There are many awesome glute activation and strengthening programs available (just look on the internet, there’s hundreds). However, to ensure optimal iliofemoral mechanics during the exercise, the glutes must activate before and more than the hamstrings. Taking only one example – the glute bridge – I’m hoping you can apply the principles below to other exercises.
To reduce hamstring activation in a bridge, an individual must be cognizant of the direction of force, in this case gravity, and the direction of movement. To increase the level of activation of the glutes, the hips need to travel in a direction that directly opposes the direction of force. Any change in this angle will increase the activity of the surrounding musculature. Notice the angle of the tibia and the direction of movement in the picture below when the ball is placed under the feet. Since gravity is pulling the body directly towards the center of the earth, there is an increased angle between the direction of force and the direction of movement. In this exercise the hamstrings will have increased activity both because of this angle differential and the fact that they must contract to prevent the ball from rolling away.
However, notice the angles of direction of movement and direction of force in the picture with the stability ball under the shoulders and head. Here, while there may still be some hamstring contraction because they are hip extensors, there will be much less than the previous exercise.
I understand that just one example may leave a lot to the imagination but think of the concept when you’re working to activate the glutes – if the exercise chosen requires more knee extension than flexion, it is likely that you’re getting more hamstring.

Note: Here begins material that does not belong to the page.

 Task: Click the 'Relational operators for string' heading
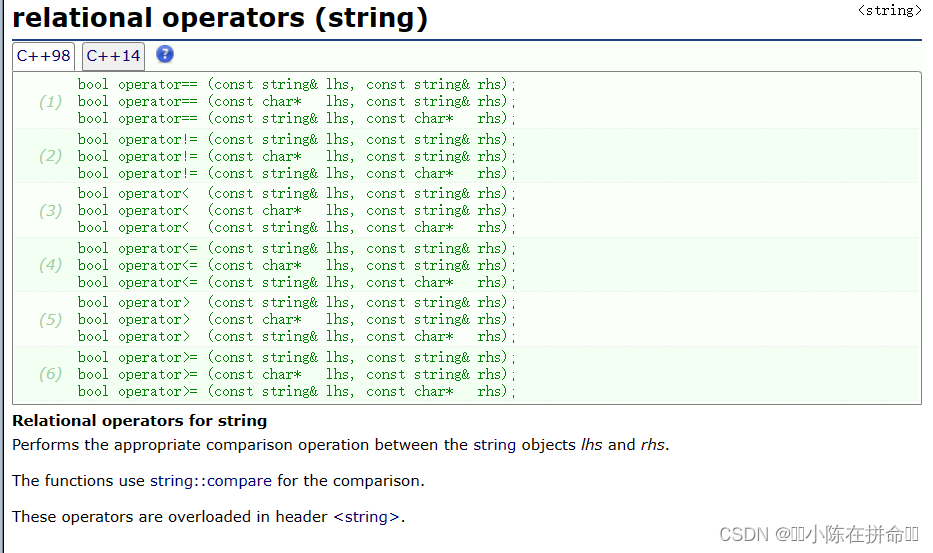pos(139,421)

In summary, FAI is becoming more prevalent in all demographics. Early detection and prevention are key to help prevent or stave off more debilitating conditions such as osteoarthritis. While hip mobility and strengthening strategies are a vital part of prevention, it’s important to make educated choices on exercise selection as not all mobility and strengthening exercises are created equal.
Armstrong, A. D., & Hubbard, M. C. (Eds.). (2016). Hip and thigh. Essentials of musculoskeletal care (5th ed., pp. 551-639). Rosemont, IL: American Academy of Orthopaedic Surgeons.
Clark, M.A., Lucett, S.C., & Sutton, B.G. (Eds.). (2014). NASM essentials of corrective exercise training (1st Ed. Revised). Burlington, MA: Jones & Bartlett Learning.
Harris-Hayes, M., Sahrmann, S. A., & Van Dillen, L. R. (2009). Relationship between the hip and low back pain in athlete who participate in rotation-related sports. Journal of Sport Rehabilitation, 18(1), 60-75.
Roling, M. A., Mathijssen, N. M., & Bloem, R. M. (2016). Incidence of symptomatic femoroacetabular impingement in the general population: a prospective registration study. J Hip Preserv Surg, 3(3), 203-207.